The type specimen (UCMP 20052) that defines this species is named Merriamoceros coronatus taking after its discoverer, J.M. Merriam. It is known from a partial skull (a single fragmentary horn or antler). Remains of Merriamoceros were found in rock formations dating to the Early Miocene period, 15.9 to 13.6 million years ago. Its type locality is Barstow, which is in a Barstovian terrestrial horizon in the Barstow Formation of California.

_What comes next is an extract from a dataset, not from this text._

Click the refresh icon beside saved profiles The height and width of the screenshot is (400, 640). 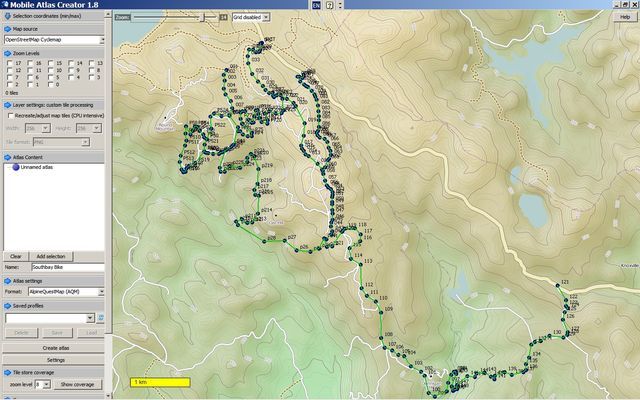(102, 317)
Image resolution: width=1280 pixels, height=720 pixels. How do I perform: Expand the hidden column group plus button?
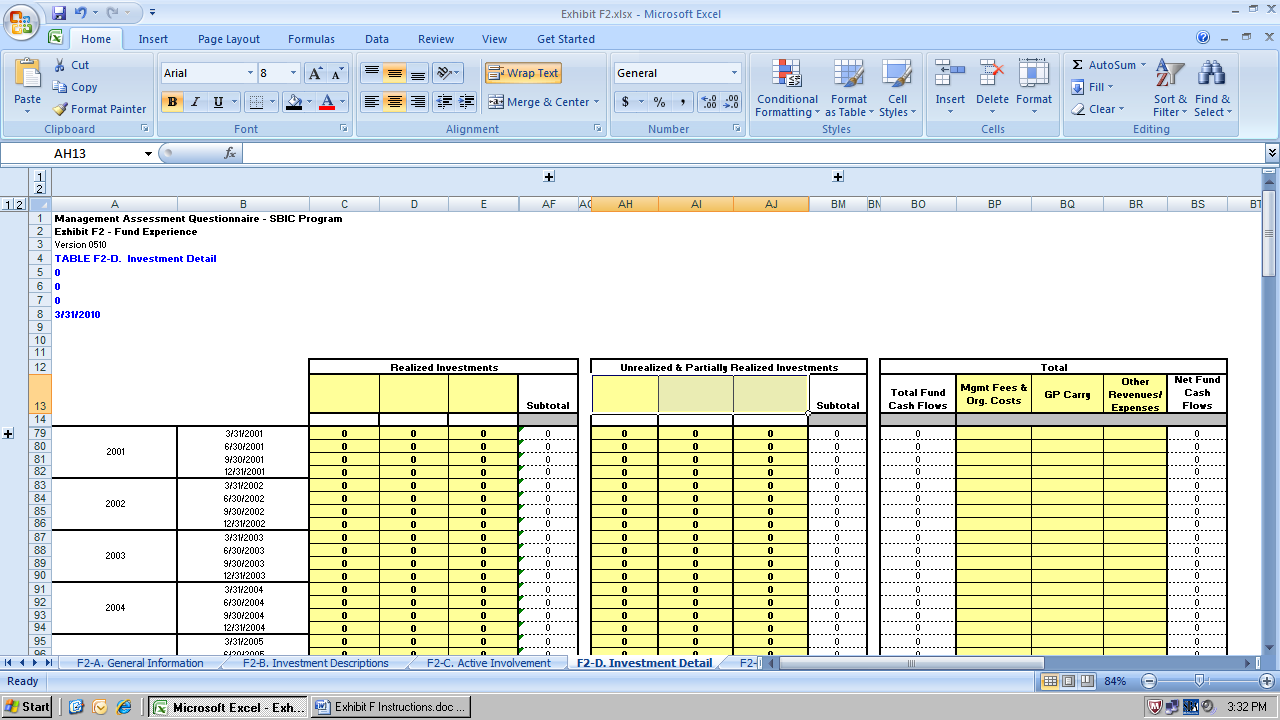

Merriamoceros was originally named as a subspecies of Ramoceros, but later J. T. Gregory elevated it to a generic level, stating that its palmate style horns were distinct characteristics and required a separate classification. The developmental series discussed by Childs Frick further supports the hypothesis of homology between the horns of Ramoceros and Merriamoceros, with young Merriamoceros presenting three horns, reminiscent of those of Paramoceros. The horn ontogeny of these two separate genera marks an evolutionarily distinct lineage.

==Description==
Merriamoceros was a prehistoric relative of modern pronghorn (Antilocapra americana), which is a species of artiodactyl mammal indigenous to interior western and central North America. Its remains were found in California, and were characterized by a small body size and palmate horns. It is the oldest known member of the Antilocapridae family, also known as the pronghorns. It was closely related to Ramoceros and Merycodus.

It was, like its relatives, a quadruped herbivore and grazed on the grassy plains of its time. It is not known if Merriamoceros had any predators and much is still unknown about its paleobiology, but it is assumed that it was similar to the present day pronghorn and its extinct relatives. Merriamoceros was covered in a short fur and was likely a good runner. Merriamoceros had some of the most intricate cranial appendages in the family, where the tines were on top and along the outside edges of the horns. Like related species, these were likely initially covered in skin, which gradually rubbed off to expose the bone.